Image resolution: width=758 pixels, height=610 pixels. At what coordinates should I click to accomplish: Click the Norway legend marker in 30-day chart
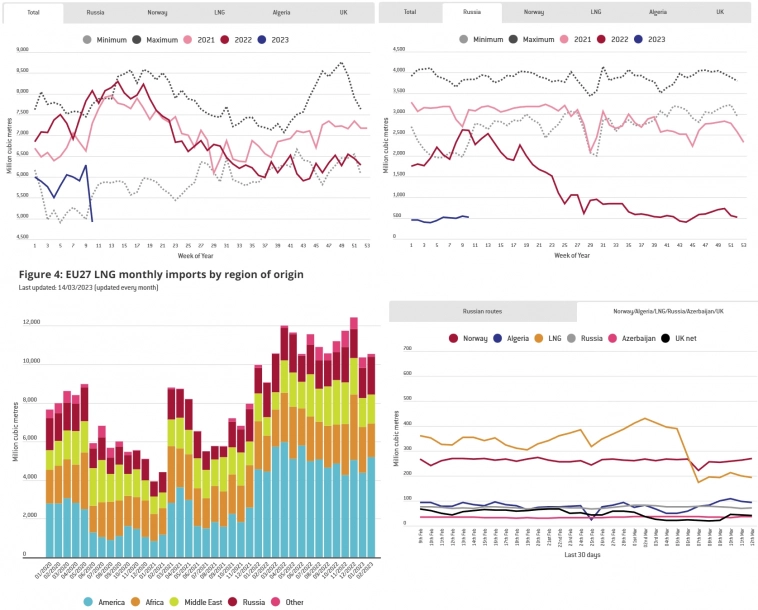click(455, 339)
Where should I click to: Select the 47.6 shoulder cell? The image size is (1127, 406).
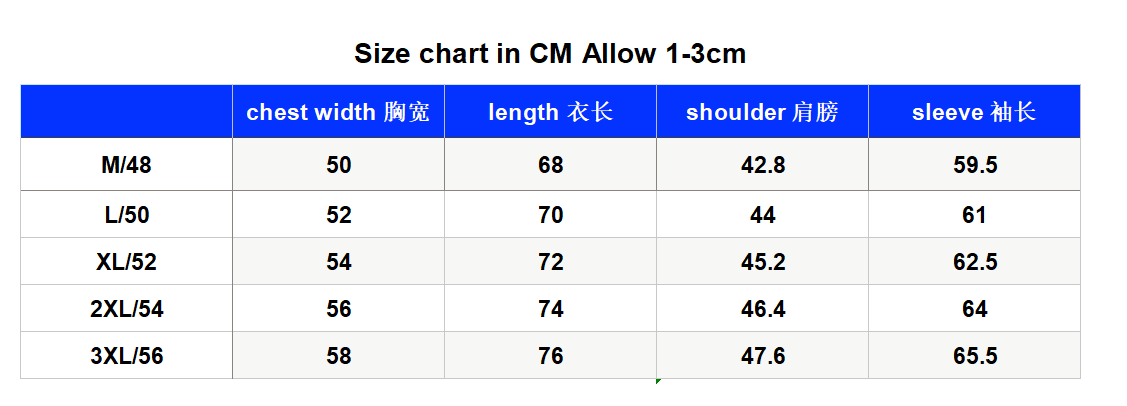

——————

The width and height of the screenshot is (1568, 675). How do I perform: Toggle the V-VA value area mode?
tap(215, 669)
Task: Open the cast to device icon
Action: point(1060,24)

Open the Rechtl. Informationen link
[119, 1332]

——————

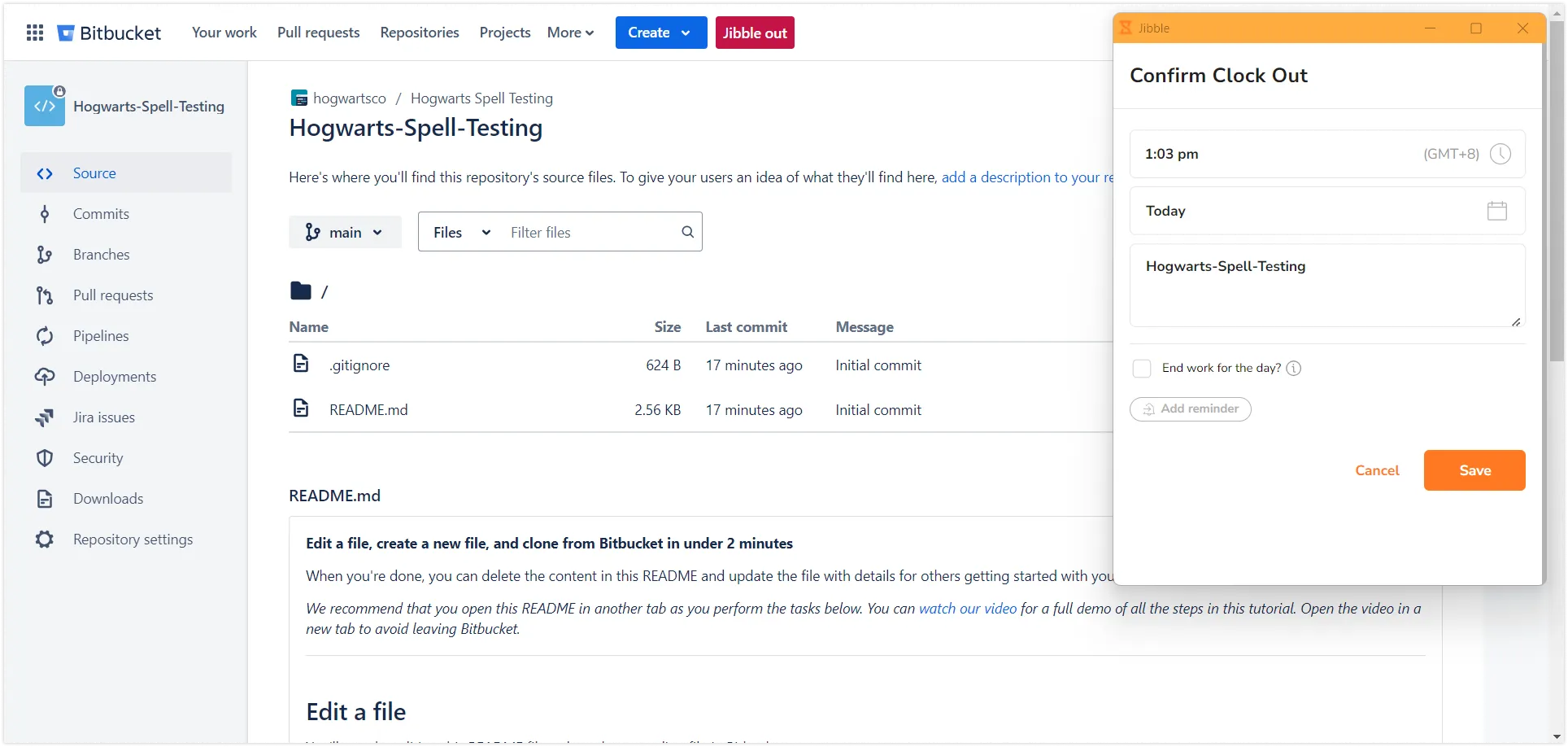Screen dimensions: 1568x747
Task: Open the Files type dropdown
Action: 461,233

——————

### [Problem statement]
The output is the stretch above from the line with "Image resolution: width=758" through the line with "Where should I", copied word for word with both ends kept and every picture dropped.

### [Response to this exercise]
Image resolution: width=758 pixels, height=610 pixels. At what coordinates should I click to accomplish: Click the Norway legend marker in 30-day chart
click(455, 339)
Where should I click to: Select the 47.6 shoulder cell? The image size is (1127, 406).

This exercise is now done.